- **Stated exercise**:
Please state what the European Commission's 2018 press statement confirmed, according to the text on Ostrovets NPP.

- **Extracted text**:
Centre for the Defence Analysis,
General Jonas Žemaitis Military Academy of Lithuania,
By the end of 2019, Lithuanian opposition to the construction of Ostrovets NPP in Belarus was running out of steam. The verdicts by the parties to the Espoo and Aarhus conventions repeatedly finding Belarus in non-compliance with international law did not influence Belarusian willingness to proceed with the nuclear project. Even the reputational damage taken by the act of breaking international agreements was partly fixed by the International Atomic Energy Agency that, despite reoccurring incidents during the construction of Ostrovets NPP and Minsk’s systemic attempts to keep them under wraps, did not shy away from presenting the project in a positive light.
To make matters worse, Lithuania’s most important allies were turning a blind eye on the geopolitical risks associated with the Belarusian nuclear programme. For the sake of attaining broader strategic objectives in Belarus, Washington made clear that the U.S. will not join Lithuania in its fight against Ostrovets NPP. European Union was preoccupied with yet another rapprochement with Belarus and did not recognise the geopolitical nature of Ostrovets NPP. In all fairness, Brussels repeatedly encouraged Minsk to devote more attention to nuclear safety, but Lithuania was not satisfied with intensity and the results of the EU’s efforts.
EU’s practical focus was limited to conducting the so-called ‘stress-test’ in Ostrovets NPP that only checks wherever its safety features sufficiently covers extreme events, man-made or natural. The European Commission circulated a press statement in 2018 confirming ‘the adequacy of nuclear safety features’ in Ostrovets NPP, thus helping Belarus to capture positive headlines in the Western media. Even if the Ostrovets’ stress-test’ report made ‘recommendations requiring thorough follow up and continued implementation measures’, this conclusion was poorly reflected in the news outlets and went mostly unnoticed.

- **Records in a dataset**:
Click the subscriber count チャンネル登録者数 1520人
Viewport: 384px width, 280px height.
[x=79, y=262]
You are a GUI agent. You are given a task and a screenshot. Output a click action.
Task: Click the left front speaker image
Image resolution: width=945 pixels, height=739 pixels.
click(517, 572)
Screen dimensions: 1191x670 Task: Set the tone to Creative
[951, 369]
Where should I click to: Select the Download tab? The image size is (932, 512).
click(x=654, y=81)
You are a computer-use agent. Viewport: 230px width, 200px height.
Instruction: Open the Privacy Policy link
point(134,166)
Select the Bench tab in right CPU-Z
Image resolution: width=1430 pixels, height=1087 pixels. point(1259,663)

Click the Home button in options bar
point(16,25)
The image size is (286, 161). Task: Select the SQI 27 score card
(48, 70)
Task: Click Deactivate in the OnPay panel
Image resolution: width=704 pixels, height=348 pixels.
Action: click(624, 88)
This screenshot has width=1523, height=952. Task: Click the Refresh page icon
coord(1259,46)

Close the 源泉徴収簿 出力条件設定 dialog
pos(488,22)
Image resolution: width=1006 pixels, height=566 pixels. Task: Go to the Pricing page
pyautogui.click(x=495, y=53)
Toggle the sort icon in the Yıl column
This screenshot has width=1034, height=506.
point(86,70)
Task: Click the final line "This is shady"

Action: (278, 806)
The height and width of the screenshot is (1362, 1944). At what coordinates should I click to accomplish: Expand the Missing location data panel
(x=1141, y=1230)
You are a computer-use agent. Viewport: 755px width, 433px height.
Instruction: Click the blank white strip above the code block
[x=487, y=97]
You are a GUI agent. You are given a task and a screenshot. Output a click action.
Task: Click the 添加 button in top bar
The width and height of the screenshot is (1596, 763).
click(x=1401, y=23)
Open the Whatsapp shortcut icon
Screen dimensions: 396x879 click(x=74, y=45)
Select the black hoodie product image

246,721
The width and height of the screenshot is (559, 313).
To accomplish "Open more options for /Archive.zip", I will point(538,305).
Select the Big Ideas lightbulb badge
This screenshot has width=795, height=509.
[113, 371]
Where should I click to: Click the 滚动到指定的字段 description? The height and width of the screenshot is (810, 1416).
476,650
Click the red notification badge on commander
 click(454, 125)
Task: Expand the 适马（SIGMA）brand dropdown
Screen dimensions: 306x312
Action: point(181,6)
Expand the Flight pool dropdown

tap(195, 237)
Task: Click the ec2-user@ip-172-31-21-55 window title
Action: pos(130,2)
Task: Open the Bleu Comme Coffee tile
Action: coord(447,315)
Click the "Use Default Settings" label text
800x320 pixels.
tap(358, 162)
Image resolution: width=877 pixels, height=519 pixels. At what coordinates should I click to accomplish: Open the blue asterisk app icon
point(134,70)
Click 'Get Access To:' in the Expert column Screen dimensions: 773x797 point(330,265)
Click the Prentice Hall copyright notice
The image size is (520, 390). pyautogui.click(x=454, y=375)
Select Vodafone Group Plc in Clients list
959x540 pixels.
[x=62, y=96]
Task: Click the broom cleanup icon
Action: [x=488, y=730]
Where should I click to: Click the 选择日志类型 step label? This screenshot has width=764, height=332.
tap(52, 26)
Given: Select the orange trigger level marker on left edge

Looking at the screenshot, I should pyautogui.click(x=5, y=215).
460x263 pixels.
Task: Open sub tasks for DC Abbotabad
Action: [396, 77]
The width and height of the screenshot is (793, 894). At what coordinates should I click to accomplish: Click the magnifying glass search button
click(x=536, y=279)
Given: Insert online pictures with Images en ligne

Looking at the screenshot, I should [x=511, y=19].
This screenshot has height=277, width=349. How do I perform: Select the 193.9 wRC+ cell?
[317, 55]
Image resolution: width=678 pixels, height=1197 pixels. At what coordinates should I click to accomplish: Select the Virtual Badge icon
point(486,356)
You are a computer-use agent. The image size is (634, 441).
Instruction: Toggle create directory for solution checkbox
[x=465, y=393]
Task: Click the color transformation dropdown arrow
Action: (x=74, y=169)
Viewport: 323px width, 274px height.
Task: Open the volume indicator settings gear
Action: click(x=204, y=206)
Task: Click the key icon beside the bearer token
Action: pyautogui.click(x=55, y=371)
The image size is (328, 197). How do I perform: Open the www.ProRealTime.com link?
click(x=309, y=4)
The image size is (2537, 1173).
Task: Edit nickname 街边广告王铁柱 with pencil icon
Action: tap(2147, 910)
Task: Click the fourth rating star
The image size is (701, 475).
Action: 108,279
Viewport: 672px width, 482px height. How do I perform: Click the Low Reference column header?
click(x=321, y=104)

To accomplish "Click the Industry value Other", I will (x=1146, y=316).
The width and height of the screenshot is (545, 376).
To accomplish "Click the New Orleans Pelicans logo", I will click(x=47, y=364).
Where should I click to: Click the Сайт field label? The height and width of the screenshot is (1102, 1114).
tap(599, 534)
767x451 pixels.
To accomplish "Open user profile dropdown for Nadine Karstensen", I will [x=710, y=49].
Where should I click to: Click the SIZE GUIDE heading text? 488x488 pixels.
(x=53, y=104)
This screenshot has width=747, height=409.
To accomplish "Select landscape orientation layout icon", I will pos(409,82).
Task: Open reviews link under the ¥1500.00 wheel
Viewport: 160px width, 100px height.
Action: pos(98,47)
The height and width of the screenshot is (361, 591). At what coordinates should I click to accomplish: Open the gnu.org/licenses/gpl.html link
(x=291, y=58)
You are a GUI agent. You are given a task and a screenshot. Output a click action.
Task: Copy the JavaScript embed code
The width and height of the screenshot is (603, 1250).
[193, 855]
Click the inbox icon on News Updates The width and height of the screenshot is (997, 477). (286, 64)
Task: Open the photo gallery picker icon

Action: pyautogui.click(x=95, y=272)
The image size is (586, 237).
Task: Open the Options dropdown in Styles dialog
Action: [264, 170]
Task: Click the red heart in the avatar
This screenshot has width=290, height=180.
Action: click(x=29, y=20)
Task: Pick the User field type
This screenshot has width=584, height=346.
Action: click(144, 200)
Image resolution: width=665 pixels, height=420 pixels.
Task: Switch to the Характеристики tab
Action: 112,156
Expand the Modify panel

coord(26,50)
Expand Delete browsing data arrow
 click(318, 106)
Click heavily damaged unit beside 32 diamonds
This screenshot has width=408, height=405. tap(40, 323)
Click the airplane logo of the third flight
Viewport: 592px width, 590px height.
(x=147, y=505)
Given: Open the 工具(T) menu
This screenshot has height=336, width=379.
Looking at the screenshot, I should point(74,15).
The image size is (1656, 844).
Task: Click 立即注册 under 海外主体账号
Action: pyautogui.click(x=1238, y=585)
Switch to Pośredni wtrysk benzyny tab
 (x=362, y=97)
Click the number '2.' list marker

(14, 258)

- **Written reply**:
It confirmed the adequacy of nuclear safety features in Ostrovets NPP.